[Items from a dataset]
Content starts

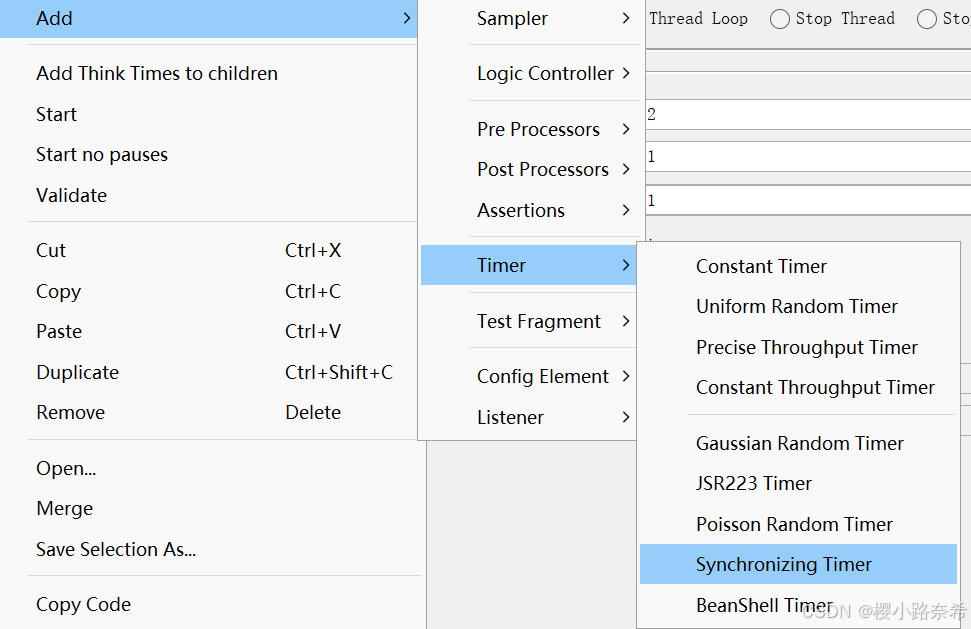The height and width of the screenshot is (629, 971).
Task: Select the Thread Loop radio option
Action: click(x=698, y=19)
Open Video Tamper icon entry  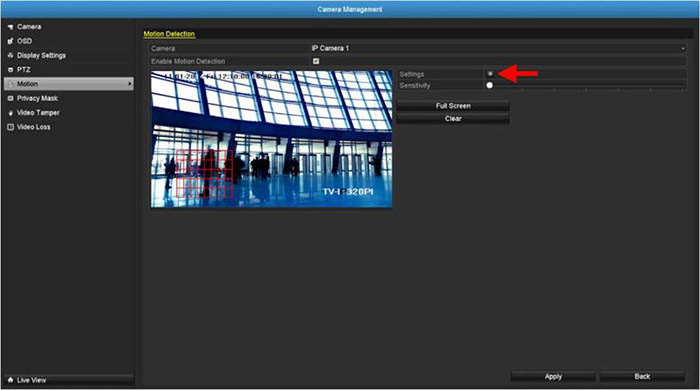click(x=10, y=113)
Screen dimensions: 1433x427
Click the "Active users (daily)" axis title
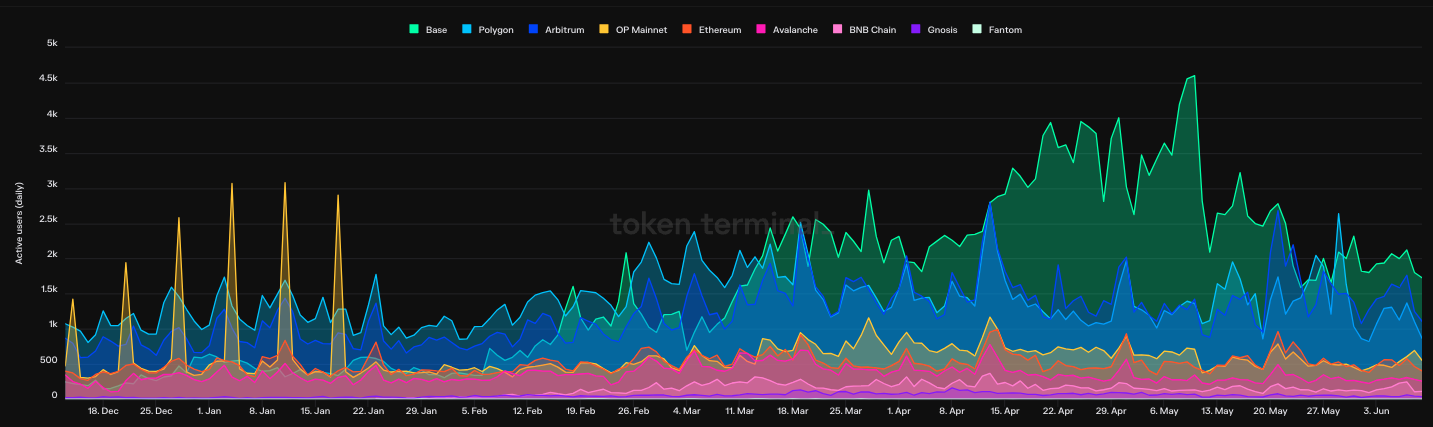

Content ends

**ASSIGNED TASK:**
Pictures don't belong in the copy. Retype exactly the lines from the one with "Screen dimensions: 1433x427" through the last line of the records.

**FINISHED EXERCISE:**
Screen dimensions: 1433x427
Click the "Active users (daily)" axis title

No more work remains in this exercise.